» **Opdrachten**
1 > Typ uit de tekst over stinzenflora het stuk over dat begint bij "Stinzenflorajournaal 2025 jrg.5" en eindigt bij "hieraan aandacht besteed.".
2 > Noem alle kleuren die de tekst over stinzenflora geeft voor de zweem die historische parken en tuinen kleurt.
3 > In het teken waarvan staat het stinzenfloraseizoen 2025 bij Stichting Stinze-Stiens volgens de tekst over stinzenflora?

Overslaan en naar de inhoud gaan

Stinzenflorajournaal 2025 jrg.5 nr.1: WONDER BOVEN WONDER: VAN ZADEN, BOLLEN EN BLOEMEN

Willem van Riemsdijk
Trudy van Riemsdijk-Zandee (red.)

Het stinzenfloraseizoen 2025 staat bij Stichting Stinze-Stiens in het teken van de verwondering.Verwondering over de schoonheid van een witte, paarse, gele of roze zweem die historische parken en tuinen in de winter en het voorjaar kleuren. Maar hoe ontstaat deze fraaie stinzenplantenrijkdom? Het planten van (stinzen)bollen is momenteel alom populair maar dat vermeerdering ook komt doordat deze winter- en voorjaarsbloemen zich uitzaaien wekt soms verbazing. In het Stinzenflorajournaal van dit jaar worden de ervaringen met vermeerdering van stinzenplanten gedeeld. Ook bij lezingen en tijdens rondleidingen bij Stinze-Stiens en op Epema State wordt hieraan aandacht besteed.

» **Gegevensuittreksel**
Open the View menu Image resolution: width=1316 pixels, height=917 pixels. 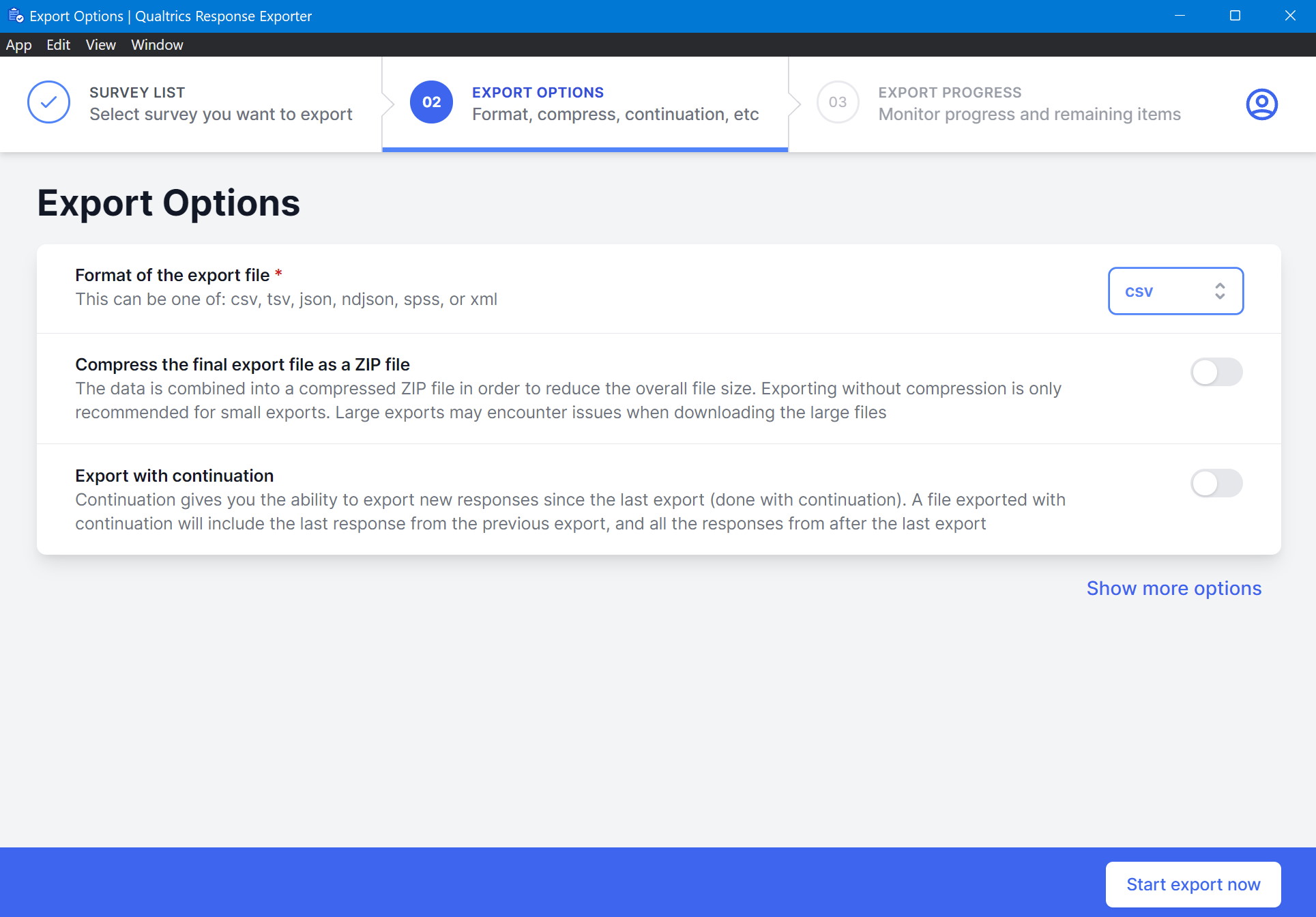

» **Antwoorden per opdracht**
1 >
Stinzenflorajournaal 2025 jrg.5 nr.1: WONDER BOVEN WONDER: VAN ZADEN, BOLLEN EN BLOEMEN

Willem van Riemsdijk
Trudy van Riemsdijk-Zandee (red.)

Het stinzenfloraseizoen 2025 staat bij Stichting Stinze-Stiens in het teken van de verwondering.Verwondering over de schoonheid van een witte, paarse, gele of roze zweem die historische parken en tuinen in de winter en het voorjaar kleuren. Maar hoe ontstaat deze fraaie stinzenplantenrijkdom? Het planten van (stinzen)bollen is momenteel alom populair maar dat vermeerdering ook komt doordat deze winter- en voorjaarsbloemen zich uitzaaien wekt soms verbazing. In het Stinzenflorajournaal van dit jaar worden de ervaringen met vermeerdering van stinzenplanten gedeeld. Ook bij lezingen en tijdens rondleidingen bij Stinze-Stiens en op Epema State wordt hieraan aandacht besteed.

2 > Wit, paars, geel en roze.

3 > In het teken van de verwondering.